Problem details | Copy out all of the entries exactly as they appear.

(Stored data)

================

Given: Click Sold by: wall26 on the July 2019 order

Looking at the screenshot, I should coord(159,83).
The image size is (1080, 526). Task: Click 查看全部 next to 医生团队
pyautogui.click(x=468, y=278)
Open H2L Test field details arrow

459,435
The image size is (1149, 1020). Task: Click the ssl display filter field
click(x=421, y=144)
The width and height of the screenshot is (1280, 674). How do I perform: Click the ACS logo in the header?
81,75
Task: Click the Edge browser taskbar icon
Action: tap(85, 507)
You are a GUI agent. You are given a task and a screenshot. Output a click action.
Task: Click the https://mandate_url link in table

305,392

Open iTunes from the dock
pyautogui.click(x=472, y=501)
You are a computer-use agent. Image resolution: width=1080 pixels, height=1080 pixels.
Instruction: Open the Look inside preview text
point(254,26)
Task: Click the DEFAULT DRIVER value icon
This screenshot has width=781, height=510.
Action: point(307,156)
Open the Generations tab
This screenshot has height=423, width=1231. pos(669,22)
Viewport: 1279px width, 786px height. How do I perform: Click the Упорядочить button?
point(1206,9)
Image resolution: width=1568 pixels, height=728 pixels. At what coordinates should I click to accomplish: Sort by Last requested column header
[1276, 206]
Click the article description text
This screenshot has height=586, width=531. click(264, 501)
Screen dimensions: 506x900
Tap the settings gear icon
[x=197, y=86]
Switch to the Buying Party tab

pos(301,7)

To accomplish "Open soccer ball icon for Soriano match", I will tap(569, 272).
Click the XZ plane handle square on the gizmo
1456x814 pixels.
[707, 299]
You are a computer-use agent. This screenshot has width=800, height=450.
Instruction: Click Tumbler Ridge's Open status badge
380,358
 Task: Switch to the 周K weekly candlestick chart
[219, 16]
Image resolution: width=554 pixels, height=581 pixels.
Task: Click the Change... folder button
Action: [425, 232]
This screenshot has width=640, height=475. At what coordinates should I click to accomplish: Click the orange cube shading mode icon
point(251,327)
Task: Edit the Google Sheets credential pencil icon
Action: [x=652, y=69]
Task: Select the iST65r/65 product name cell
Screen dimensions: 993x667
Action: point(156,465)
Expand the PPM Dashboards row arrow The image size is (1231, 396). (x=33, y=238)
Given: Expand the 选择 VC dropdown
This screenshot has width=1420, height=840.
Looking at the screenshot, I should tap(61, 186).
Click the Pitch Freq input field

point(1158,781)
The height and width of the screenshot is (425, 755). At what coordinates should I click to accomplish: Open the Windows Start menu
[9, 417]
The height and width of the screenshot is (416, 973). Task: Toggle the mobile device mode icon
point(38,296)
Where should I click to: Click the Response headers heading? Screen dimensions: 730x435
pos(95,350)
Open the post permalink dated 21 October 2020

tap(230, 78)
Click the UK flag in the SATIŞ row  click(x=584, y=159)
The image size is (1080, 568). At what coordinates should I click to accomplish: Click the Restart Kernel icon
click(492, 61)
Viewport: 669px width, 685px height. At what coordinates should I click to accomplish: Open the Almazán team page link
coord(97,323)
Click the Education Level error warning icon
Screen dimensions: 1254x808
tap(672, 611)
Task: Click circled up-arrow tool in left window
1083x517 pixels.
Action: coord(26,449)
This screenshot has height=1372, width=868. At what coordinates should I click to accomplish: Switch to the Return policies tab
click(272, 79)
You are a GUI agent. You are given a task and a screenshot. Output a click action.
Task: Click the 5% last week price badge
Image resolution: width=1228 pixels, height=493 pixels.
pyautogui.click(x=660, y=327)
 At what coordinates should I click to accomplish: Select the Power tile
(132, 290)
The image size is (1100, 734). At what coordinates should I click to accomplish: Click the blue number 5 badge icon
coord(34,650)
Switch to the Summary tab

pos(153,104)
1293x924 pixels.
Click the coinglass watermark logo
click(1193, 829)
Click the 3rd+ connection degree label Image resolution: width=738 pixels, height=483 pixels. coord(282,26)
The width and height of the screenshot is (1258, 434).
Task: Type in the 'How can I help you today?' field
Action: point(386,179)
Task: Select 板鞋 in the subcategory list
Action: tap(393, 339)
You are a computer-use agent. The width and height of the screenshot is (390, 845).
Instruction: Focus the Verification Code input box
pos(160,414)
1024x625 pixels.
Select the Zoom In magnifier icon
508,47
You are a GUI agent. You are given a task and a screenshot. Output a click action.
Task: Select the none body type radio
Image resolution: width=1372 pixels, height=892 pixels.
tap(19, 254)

================

Written response |
Given: Click Sold by: wall26 on the July 2019 order

Looking at the screenshot, I should coord(159,83).
The image size is (1080, 526). Task: Click 查看全部 next to 医生团队
pyautogui.click(x=468, y=278)
Open H2L Test field details arrow

459,435
The image size is (1149, 1020). Task: Click the ssl display filter field
click(x=421, y=144)
The width and height of the screenshot is (1280, 674). How do I perform: Click the ACS logo in the header?
81,75
Task: Click the Edge browser taskbar icon
Action: tap(85, 507)
You are a GUI agent. You are given a task and a screenshot. Output a click action.
Task: Click the https://mandate_url link in table

305,392

Open iTunes from the dock
pyautogui.click(x=472, y=501)
You are a computer-use agent. Image resolution: width=1080 pixels, height=1080 pixels.
Instruction: Open the Look inside preview text
point(254,26)
Task: Click the DEFAULT DRIVER value icon
This screenshot has width=781, height=510.
Action: point(307,156)
Open the Generations tab
This screenshot has height=423, width=1231. pos(669,22)
Viewport: 1279px width, 786px height. How do I perform: Click the Упорядочить button?
point(1206,9)
Image resolution: width=1568 pixels, height=728 pixels. At what coordinates should I click to accomplish: Sort by Last requested column header
[1276, 206]
Click the article description text
This screenshot has height=586, width=531. click(264, 501)
Screen dimensions: 506x900
Tap the settings gear icon
[x=197, y=86]
Switch to the Buying Party tab

pos(301,7)

To accomplish "Open soccer ball icon for Soriano match", I will tap(569, 272).
Click the XZ plane handle square on the gizmo
1456x814 pixels.
[707, 299]
You are a computer-use agent. This screenshot has width=800, height=450.
Instruction: Click Tumbler Ridge's Open status badge
380,358
 Task: Switch to the 周K weekly candlestick chart
[219, 16]
Image resolution: width=554 pixels, height=581 pixels.
Task: Click the Change... folder button
Action: [425, 232]
This screenshot has width=640, height=475. At what coordinates should I click to accomplish: Click the orange cube shading mode icon
point(251,327)
Task: Edit the Google Sheets credential pencil icon
Action: [x=652, y=69]
Task: Select the iST65r/65 product name cell
Screen dimensions: 993x667
Action: point(156,465)
Expand the PPM Dashboards row arrow The image size is (1231, 396). (x=33, y=238)
Given: Expand the 选择 VC dropdown
This screenshot has width=1420, height=840.
Looking at the screenshot, I should tap(61, 186).
Click the Pitch Freq input field

point(1158,781)
The height and width of the screenshot is (425, 755). At what coordinates should I click to accomplish: Open the Windows Start menu
[9, 417]
The height and width of the screenshot is (416, 973). Task: Toggle the mobile device mode icon
point(38,296)
Where should I click to: Click the Response headers heading? Screen dimensions: 730x435
pos(95,350)
Open the post permalink dated 21 October 2020

tap(230, 78)
Click the UK flag in the SATIŞ row  click(x=584, y=159)
The image size is (1080, 568). At what coordinates should I click to accomplish: Click the Restart Kernel icon
click(492, 61)
Viewport: 669px width, 685px height. At what coordinates should I click to accomplish: Open the Almazán team page link
coord(97,323)
Click the Education Level error warning icon
Screen dimensions: 1254x808
tap(672, 611)
Task: Click circled up-arrow tool in left window
1083x517 pixels.
Action: coord(26,449)
This screenshot has height=1372, width=868. At what coordinates should I click to accomplish: Switch to the Return policies tab
click(272, 79)
You are a GUI agent. You are given a task and a screenshot. Output a click action.
Task: Click the 5% last week price badge
Image resolution: width=1228 pixels, height=493 pixels.
pyautogui.click(x=660, y=327)
 At what coordinates should I click to accomplish: Select the Power tile
(132, 290)
The image size is (1100, 734). At what coordinates should I click to accomplish: Click the blue number 5 badge icon
coord(34,650)
Switch to the Summary tab

pos(153,104)
1293x924 pixels.
Click the coinglass watermark logo
click(1193, 829)
Click the 3rd+ connection degree label Image resolution: width=738 pixels, height=483 pixels. coord(282,26)
The width and height of the screenshot is (1258, 434).
Task: Type in the 'How can I help you today?' field
Action: point(386,179)
Task: Select 板鞋 in the subcategory list
Action: tap(393, 339)
You are a computer-use agent. The width and height of the screenshot is (390, 845).
Instruction: Focus the Verification Code input box
pos(160,414)
1024x625 pixels.
Select the Zoom In magnifier icon
508,47
You are a GUI agent. You are given a task and a screenshot. Output a click action.
Task: Select the none body type radio
Image resolution: width=1372 pixels, height=892 pixels.
tap(19, 254)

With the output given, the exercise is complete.